Horsehead Holding (OTCPK:ZINCQ) is the largest producer of zinc in the United States. Unlike traditional mining companies, however, Horsehead manufactures zinc by recycling zinc containing waste from other industries such as steel manufacturers. Thus, Horsehead is considered a low cost producer of zinc. Horsehead, however, has filed for bankruptcy. I strongly advise you to read the excellent Seeking Alpha article by Christopher Collins to understand the circumstances under which Horsehead Holding has had to file for bankruptcy.
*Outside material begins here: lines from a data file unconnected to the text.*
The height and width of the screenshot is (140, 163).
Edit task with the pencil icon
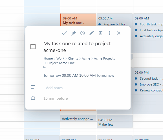(92, 33)
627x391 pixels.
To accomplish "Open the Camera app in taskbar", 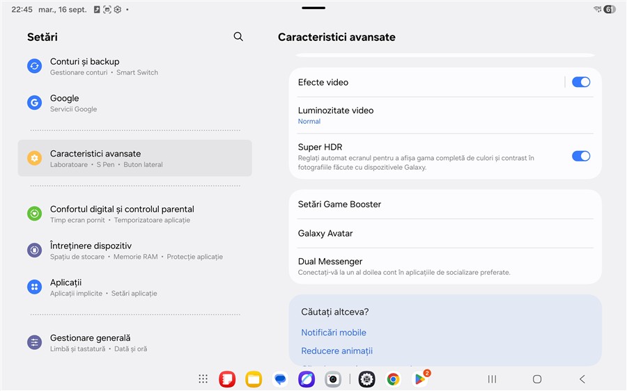I will pyautogui.click(x=333, y=379).
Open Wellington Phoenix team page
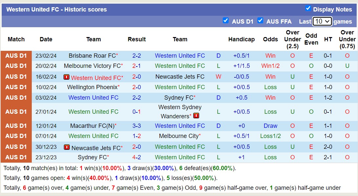This screenshot has width=358, height=196. (92, 87)
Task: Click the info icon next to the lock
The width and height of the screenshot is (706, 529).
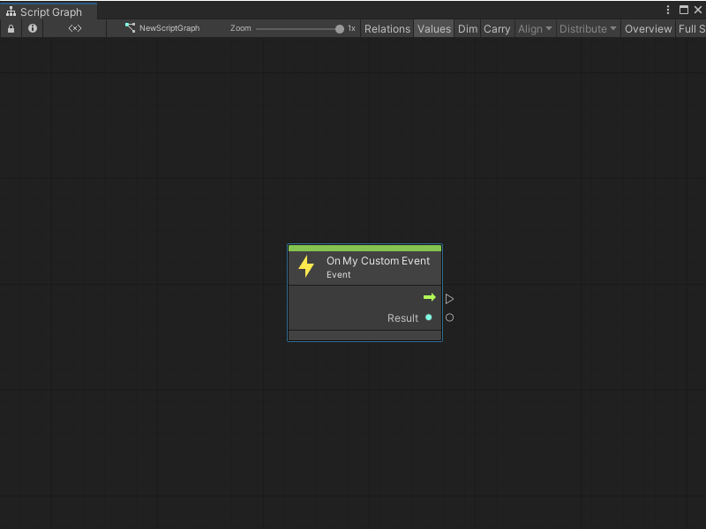Action: point(32,28)

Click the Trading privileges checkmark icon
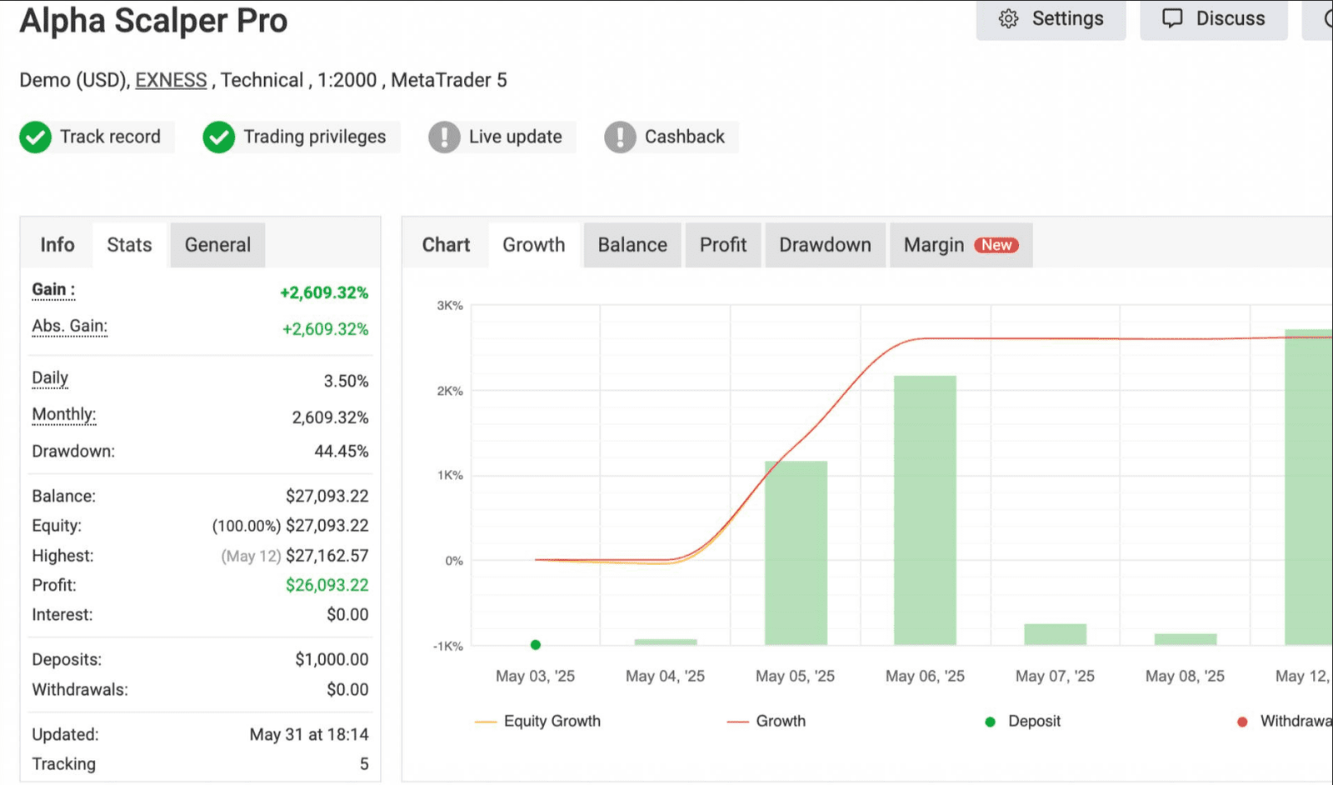(x=219, y=138)
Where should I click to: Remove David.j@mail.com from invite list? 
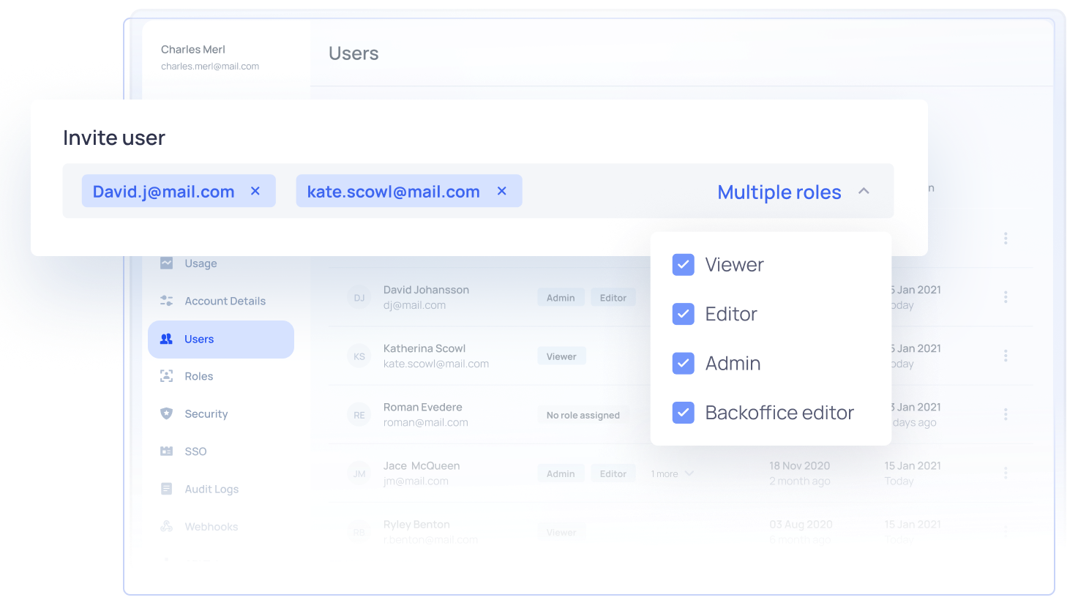(255, 191)
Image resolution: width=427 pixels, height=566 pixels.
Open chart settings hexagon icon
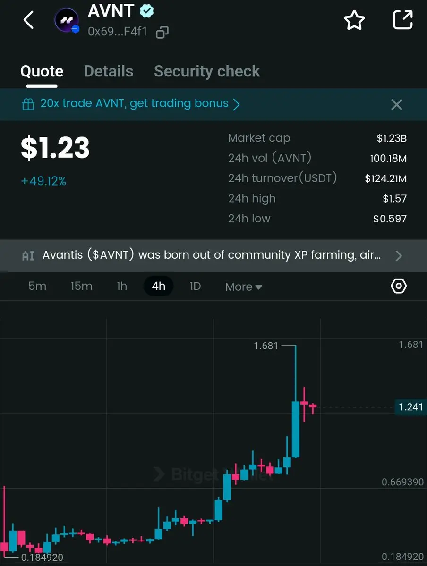click(399, 286)
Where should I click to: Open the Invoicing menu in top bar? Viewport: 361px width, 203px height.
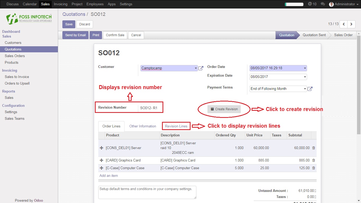coord(61,4)
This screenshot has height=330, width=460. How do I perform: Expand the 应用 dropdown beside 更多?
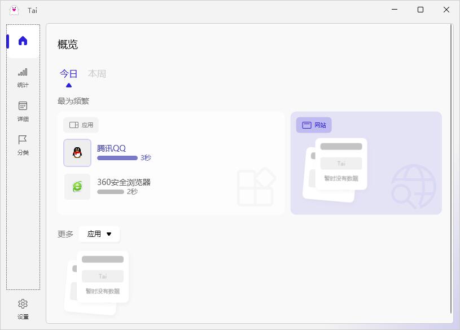click(x=99, y=234)

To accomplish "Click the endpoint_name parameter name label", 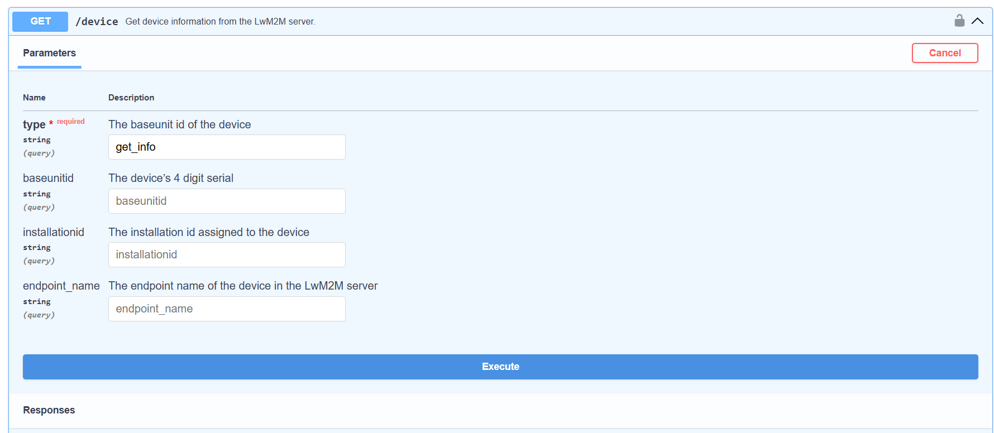I will [x=61, y=286].
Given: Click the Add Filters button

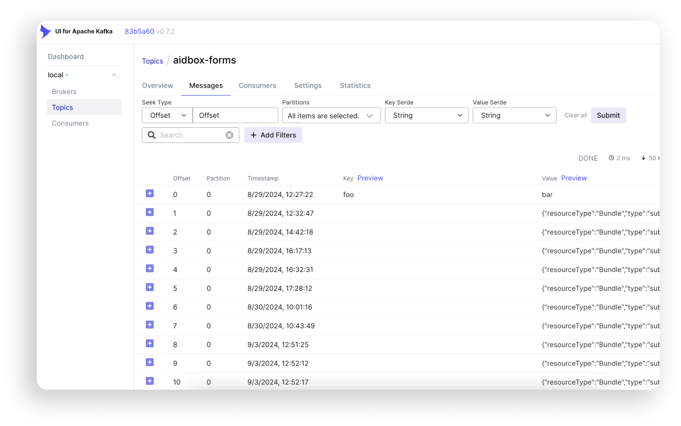Looking at the screenshot, I should tap(273, 135).
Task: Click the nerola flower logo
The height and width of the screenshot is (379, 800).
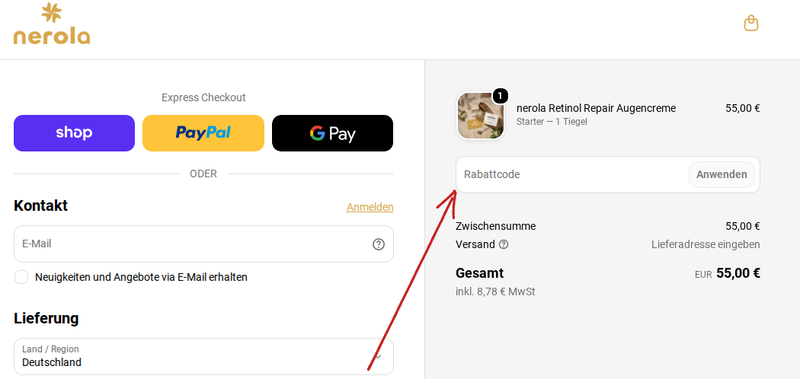Action: tap(52, 24)
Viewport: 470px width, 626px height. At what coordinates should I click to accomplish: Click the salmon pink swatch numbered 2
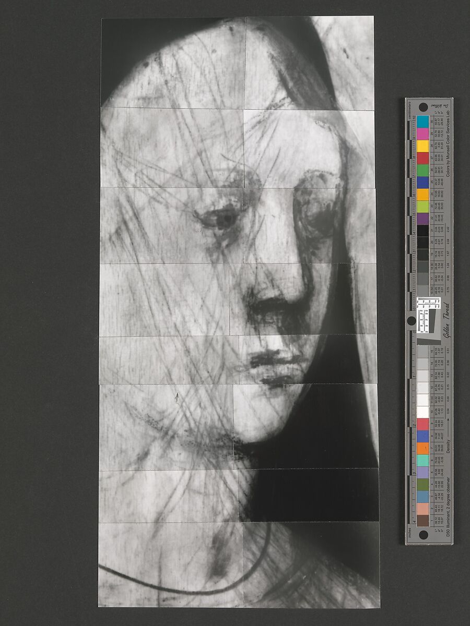424,509
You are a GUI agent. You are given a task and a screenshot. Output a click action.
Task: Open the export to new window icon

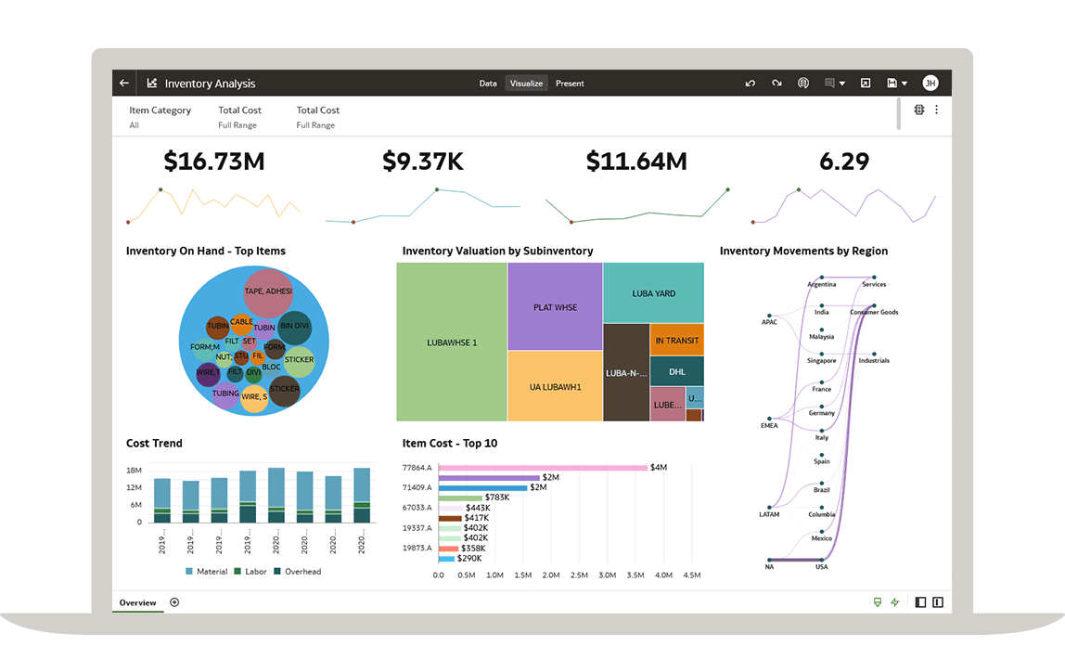pos(865,84)
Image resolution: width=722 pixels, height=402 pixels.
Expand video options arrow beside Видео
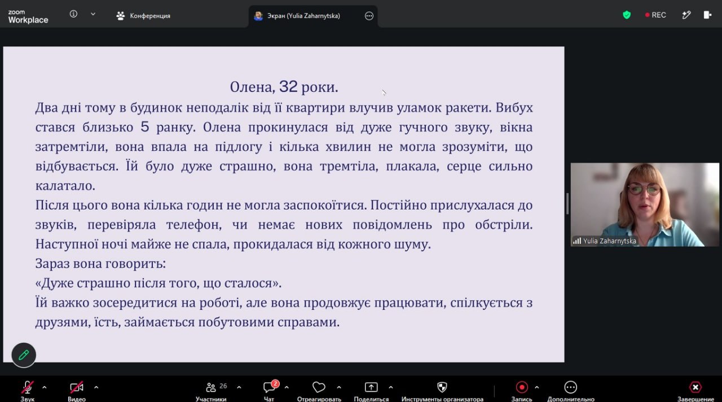click(96, 387)
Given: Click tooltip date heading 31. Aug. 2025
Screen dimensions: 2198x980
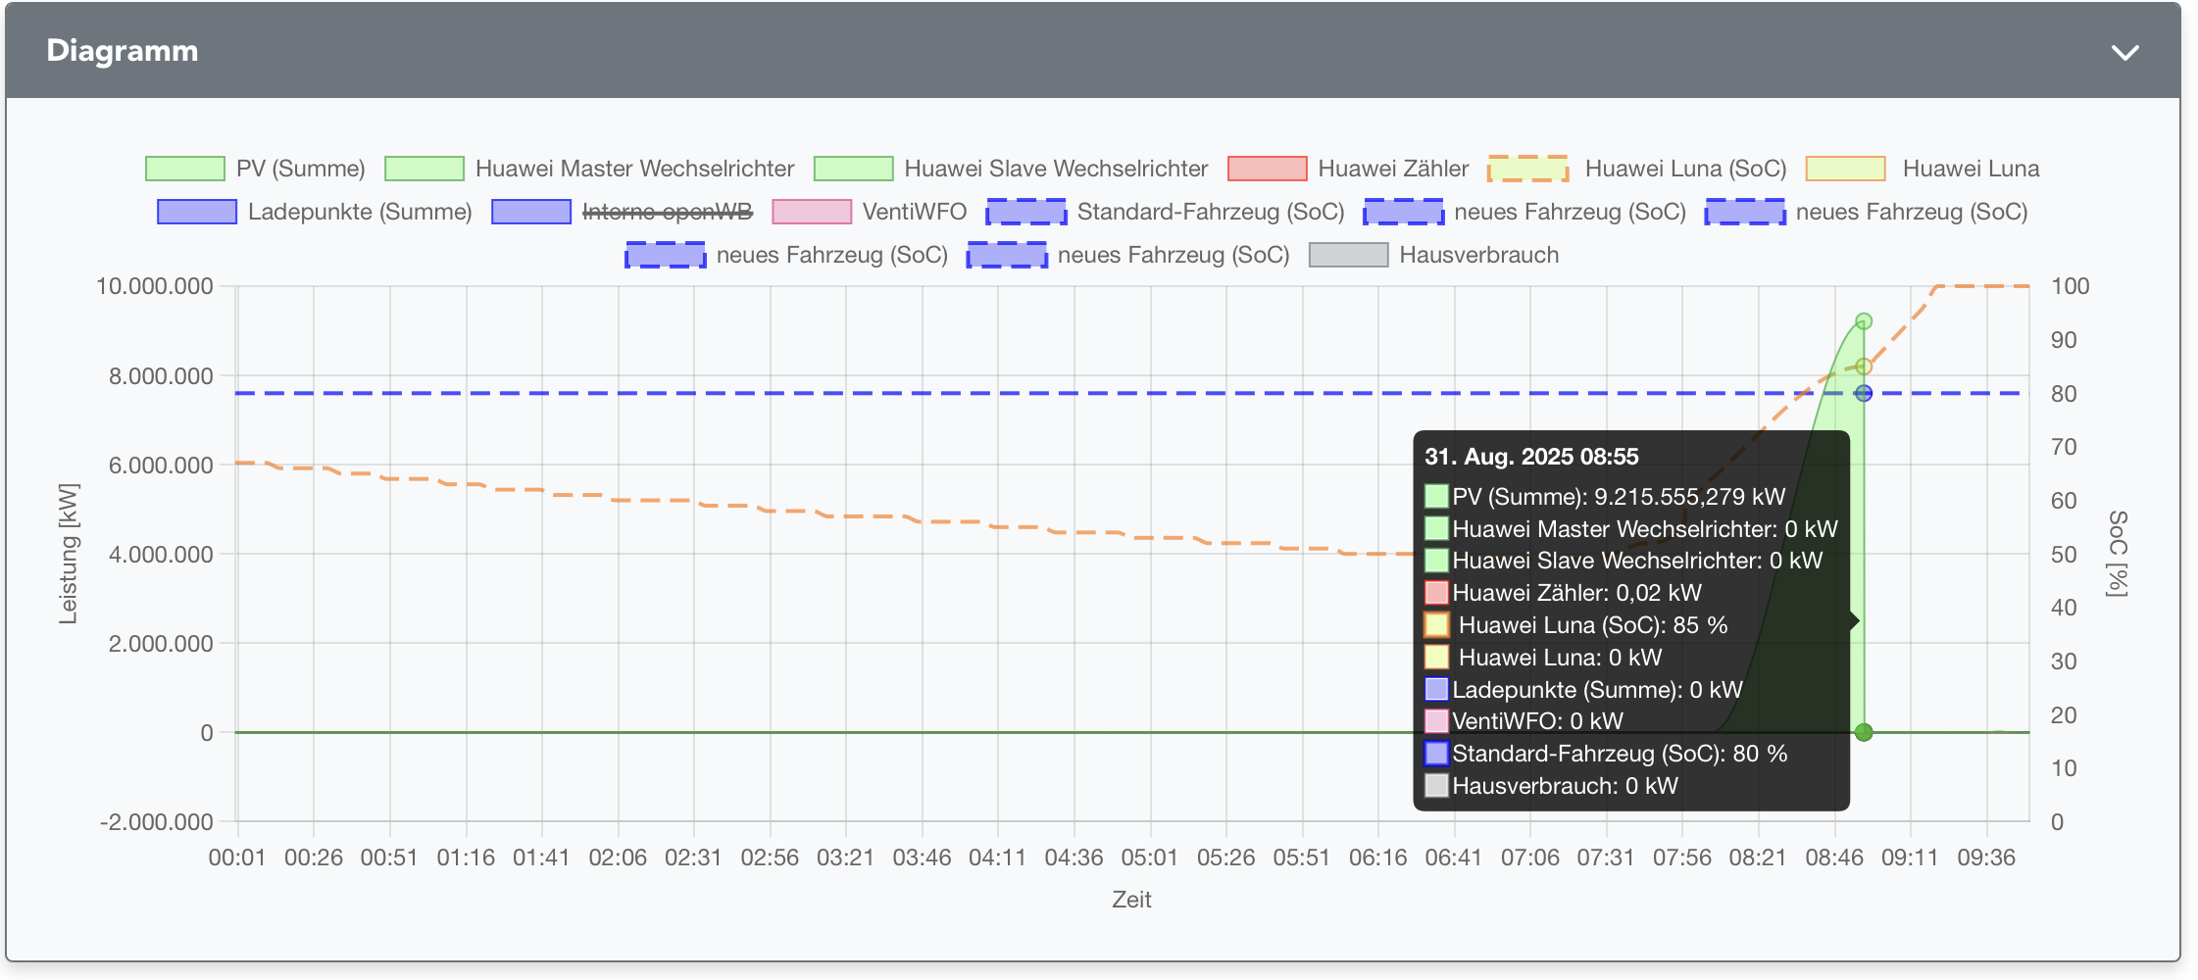Looking at the screenshot, I should (1531, 457).
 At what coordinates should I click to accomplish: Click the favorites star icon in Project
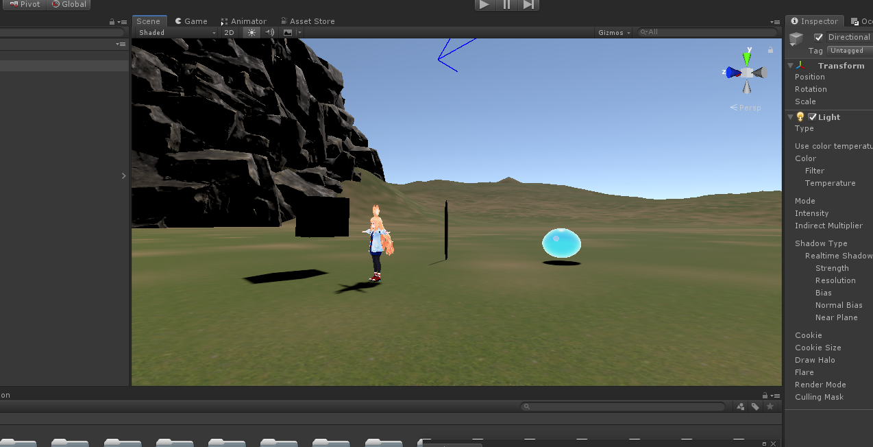770,407
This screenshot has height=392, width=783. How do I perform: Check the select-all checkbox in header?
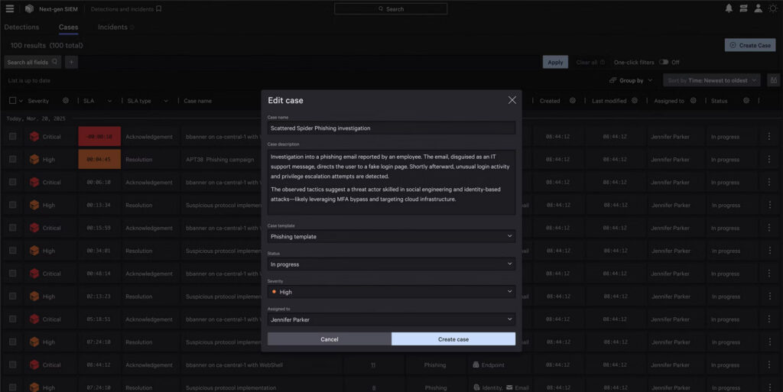[x=12, y=101]
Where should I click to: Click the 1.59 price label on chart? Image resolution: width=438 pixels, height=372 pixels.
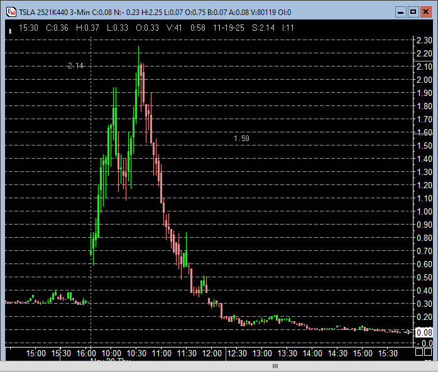[x=241, y=138]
He also raises questions regarding extremely important issues such as shareholder rights, fiduciary duty by management towards shareholders, etc., that I believe every shareholder should be aware of.
In this article, however, I'll try to handicap the odds of winning by buying Horsehead's stock at current prices, which could result in three outcomes.
First: The stockholders get wiped out and end up with nothing. In this scenario, the investor would experience total loss of capital. However - thanks to Guy Spier and Phil Town's heroic efforts - the bankruptcy judge has approved an equity committee stating, "Something doesn't smell right to the court." This means that the equity committee gets to represent the rights of the shareholders and increases the potential that the shareholders end up with something. While I think the first scenario is unlikely, it is certainly possible. I'll place the odds at 20%.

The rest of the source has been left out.